What we have talked about so far have been, for the most part, hindrances to your ability to function in a world without time, being the time bound beings that you are.  But they do not necessarily describe why this concept is not possible.

Recall that the speed of light - described mathematically as - is approximately 300,000,000 meters per second.  In two seconds, light travels 600,000,000 meters.  In zero seconds, light travels zero meters.  If time were stopped zero seconds would be passing, and thus the speed of light would be zero.  In order for you to stop time, you would have to be traveling infinitely fast.  Nothing can travel faster than light (let alone infinitely fast) without gaining infinite mass and energy, according to Einstein's theory of relativity.

The Possibility

There are ways you could theoretically "stop time", but many of these have hindrances as well.  The most convenient way to do it is to change your definition.  We don't really need to stop time completely, but perhaps enough so that you could observe the world moving at a very slow rate.  Here's how to do it.  One way is to go to a universe where the laws of physics allow for this.  Another conceivable way is to freeze the universe, thus slowing molecular motion.  You would not be able to completely stop the universe this way, because as of right now, zero degrees Kelvin (absolute zero) has not been reached, and it may not be possible.  Another issue is that heat is an energy, and energy is only ever transferred.  Because of this you would need to displace the heat into another place, but what other place would that be besides the universe, and how could you possibly do this?  This applies even to removing most of the heat from objects and not all of it, so maybe we could find a way to technologically freeze a planet or a local area so that molecular motion is slower.  Trouble is you would probably kill everybody; and imagine how enjoyable a nearly absolutely frozen wasteland would be.

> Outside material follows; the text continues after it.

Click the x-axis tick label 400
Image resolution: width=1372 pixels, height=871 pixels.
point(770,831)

Let's do the opposite, something that was done in the movie Clockstoppers.  In this movie, they speed up the atoms of a person so that time is moving extremely slow, but not frozen.  Trouble with this is that molecular motion and heat are linked.  If your molecules are moving vibrating quickly, you would also be very very hot...  And it's hard to predict how this would effect your perception of things.

An illustration of a black hole.
Image Credit: Wikimedia commons

Another way to "stop time" is to put whatever it is you wish to stop near a black hole.  I won't go too in depth with black holes as we already have plenty of articles on the subject, but say you threw something (a clock, perhaps) into a black hole, as it got closer and closer to the black hole it would appear to slow down.  But from its perspective, you would speed up.

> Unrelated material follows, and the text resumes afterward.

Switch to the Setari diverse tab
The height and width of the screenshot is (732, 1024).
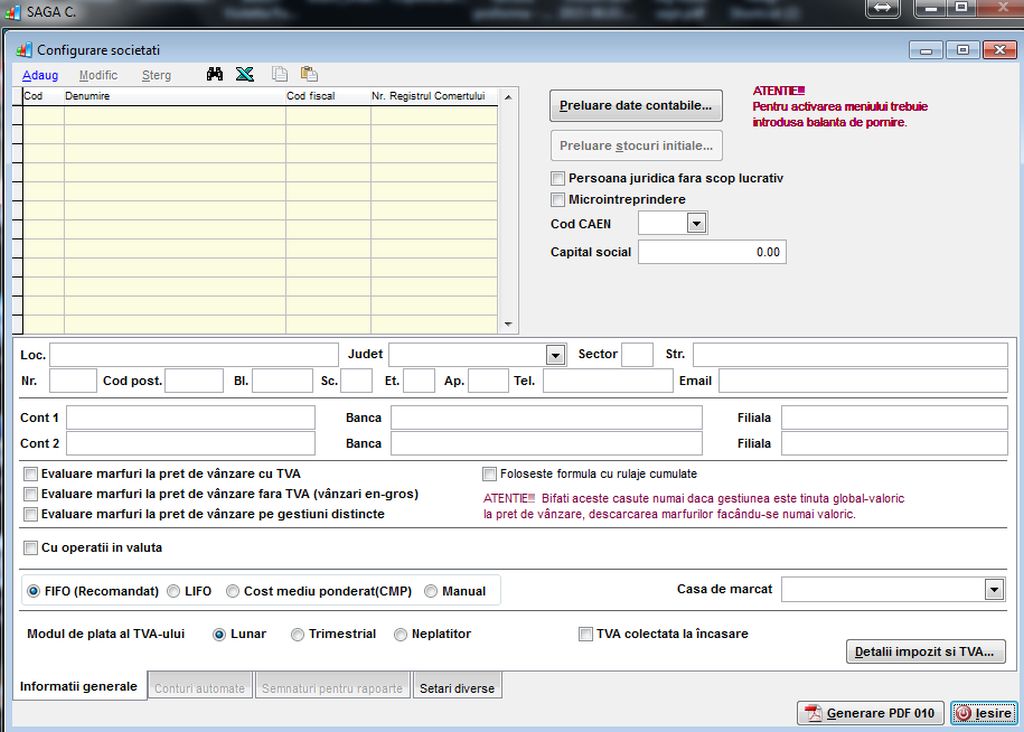[x=457, y=686]
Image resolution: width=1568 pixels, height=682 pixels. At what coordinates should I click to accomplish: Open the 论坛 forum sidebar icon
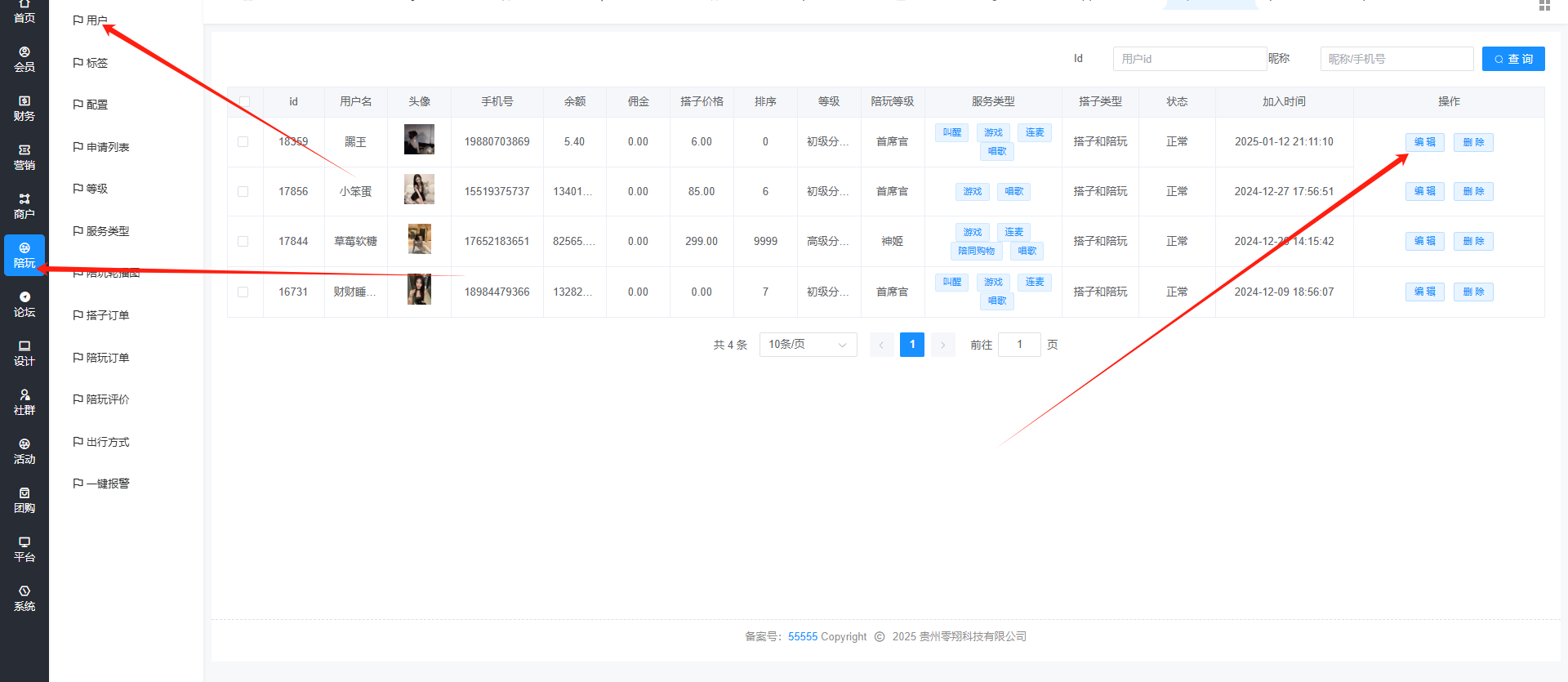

Much is left to be understood about how time works and what it really is, but it is a great mind exercise to think about things like traveling through, perceiving, and stopping time.  It is a difficult subject to ponder on as time is not it's own substance, as far as we understand it, but the succession of events within our own perception of the world.  It deserves pondering, as it is the most fundamental force in the universe.  It lets everything exist, and change, and I doubt imagining something outside of it is easy for time-bound beings like us.

One final way to stop time: Take a picture.